→ **Short exercise**
Starting with the line that contains "The image size is (1568, 563)." and going on through the line that contains "(x=1505, y=350)", rewrite only those lines with "Duplicate" replaced by "Copy" and everything else unchanged. Leave the pictures out of your answer.

→ **Data on locating visible targets**
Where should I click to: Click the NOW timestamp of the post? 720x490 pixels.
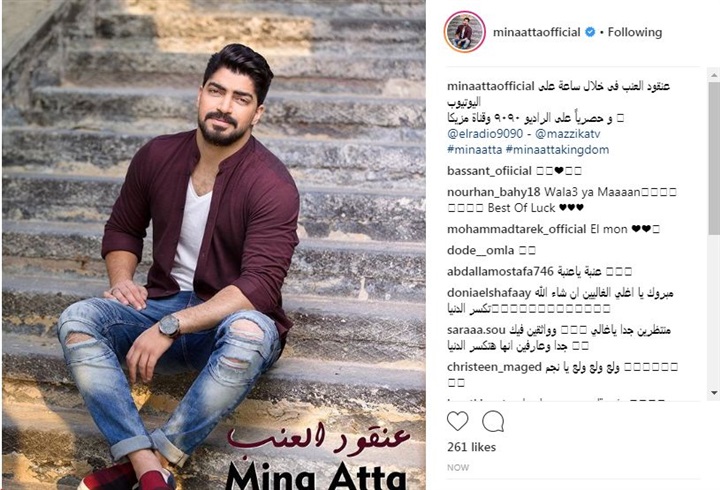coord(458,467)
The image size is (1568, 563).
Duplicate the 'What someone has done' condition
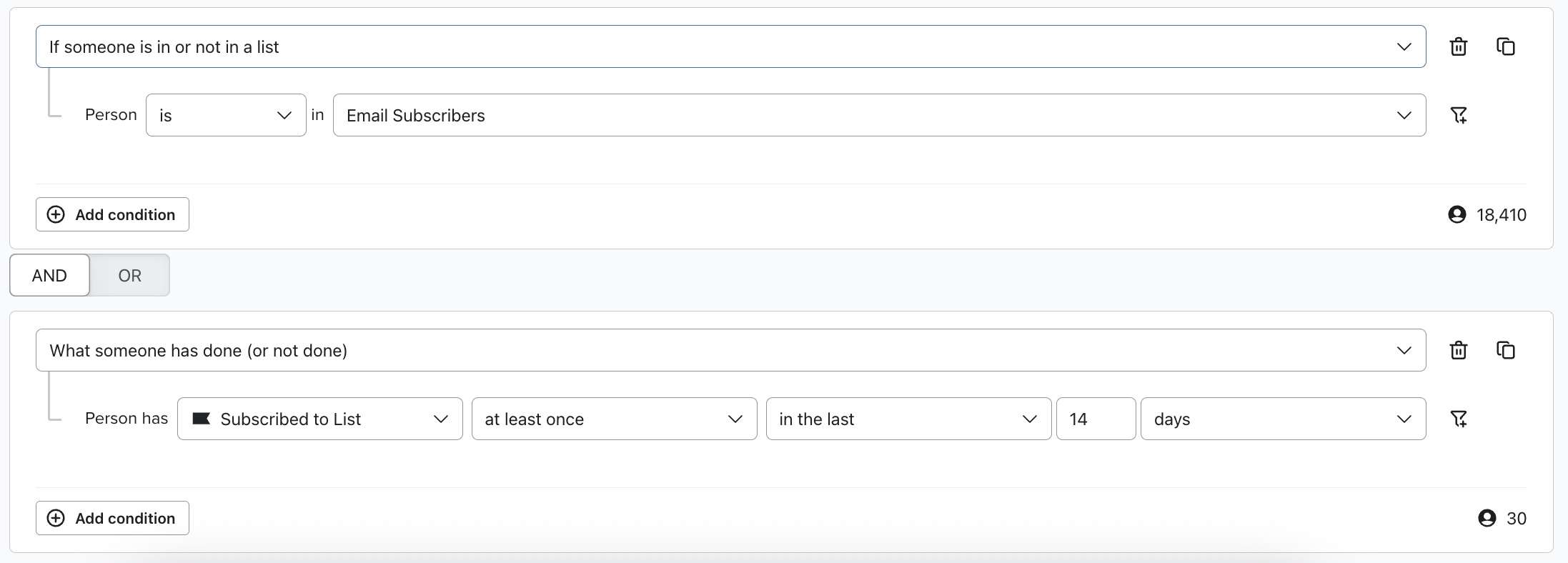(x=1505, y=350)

==

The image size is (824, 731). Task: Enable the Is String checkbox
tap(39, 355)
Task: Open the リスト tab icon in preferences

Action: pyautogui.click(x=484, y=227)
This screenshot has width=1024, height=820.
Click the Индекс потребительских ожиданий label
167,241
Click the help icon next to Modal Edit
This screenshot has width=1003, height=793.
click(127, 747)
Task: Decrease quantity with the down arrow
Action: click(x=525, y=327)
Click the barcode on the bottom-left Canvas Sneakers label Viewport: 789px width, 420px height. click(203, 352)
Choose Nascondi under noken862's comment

---

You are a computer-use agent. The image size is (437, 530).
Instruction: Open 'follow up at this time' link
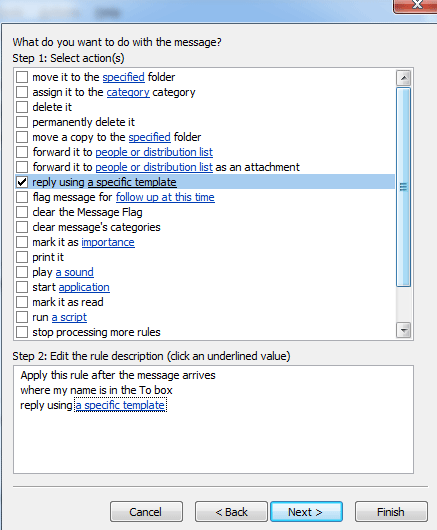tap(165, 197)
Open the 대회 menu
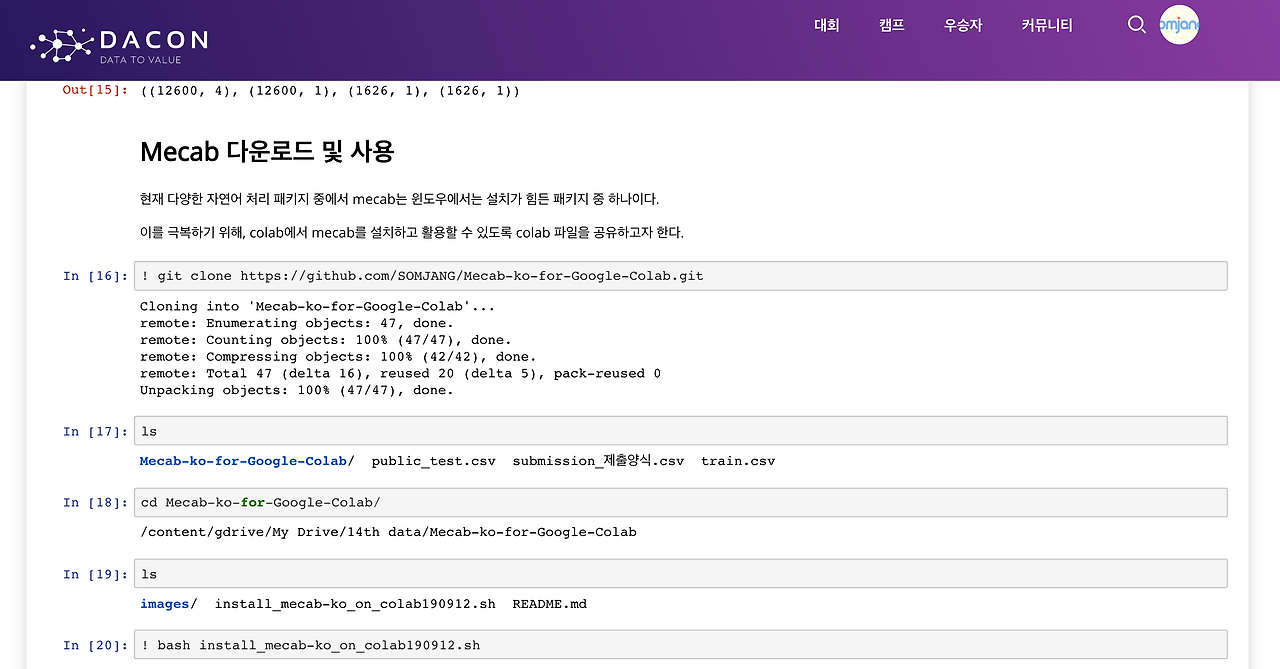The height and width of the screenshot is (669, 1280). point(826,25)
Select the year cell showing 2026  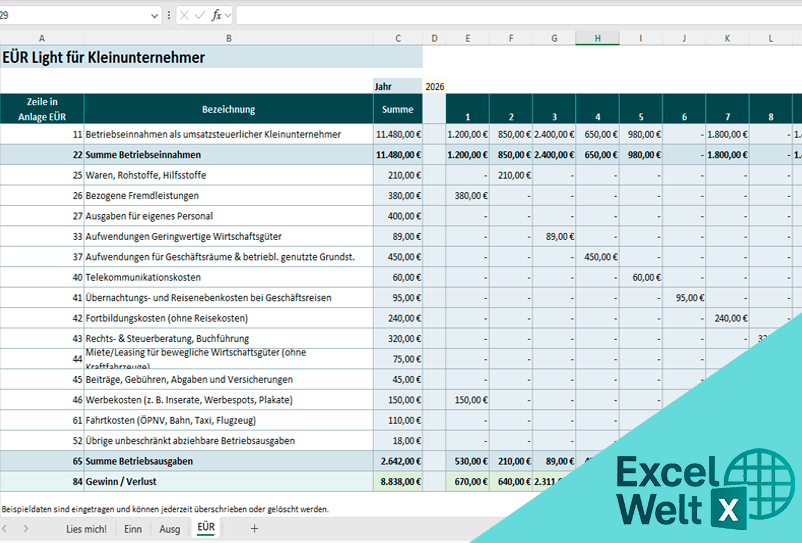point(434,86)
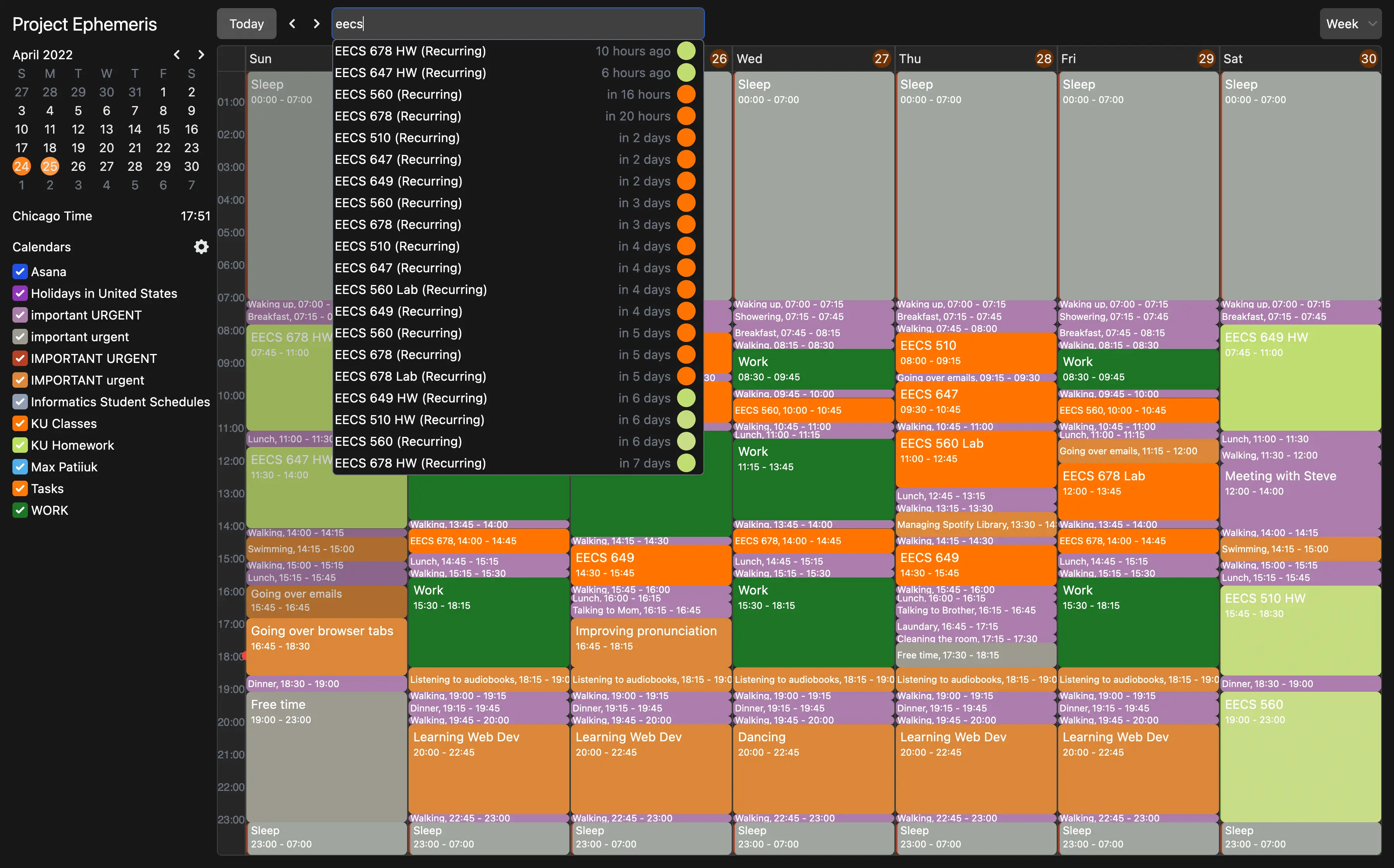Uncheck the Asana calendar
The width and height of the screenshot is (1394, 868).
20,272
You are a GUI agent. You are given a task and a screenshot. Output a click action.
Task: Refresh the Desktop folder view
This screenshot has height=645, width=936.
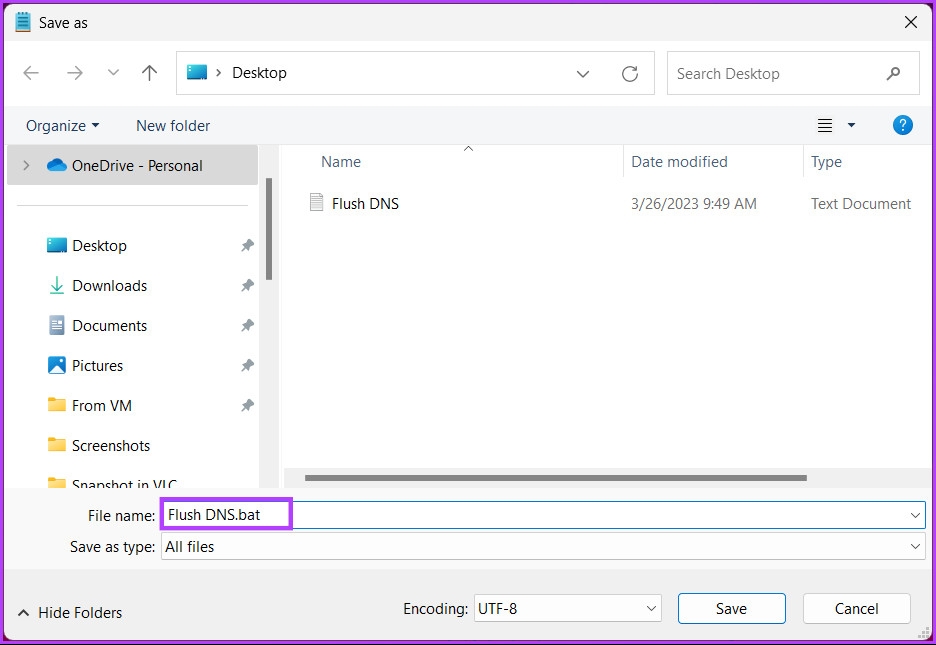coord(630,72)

→ **Written response**
The image size is (1568, 563).
Copy the 'What someone has done' condition
(x=1505, y=350)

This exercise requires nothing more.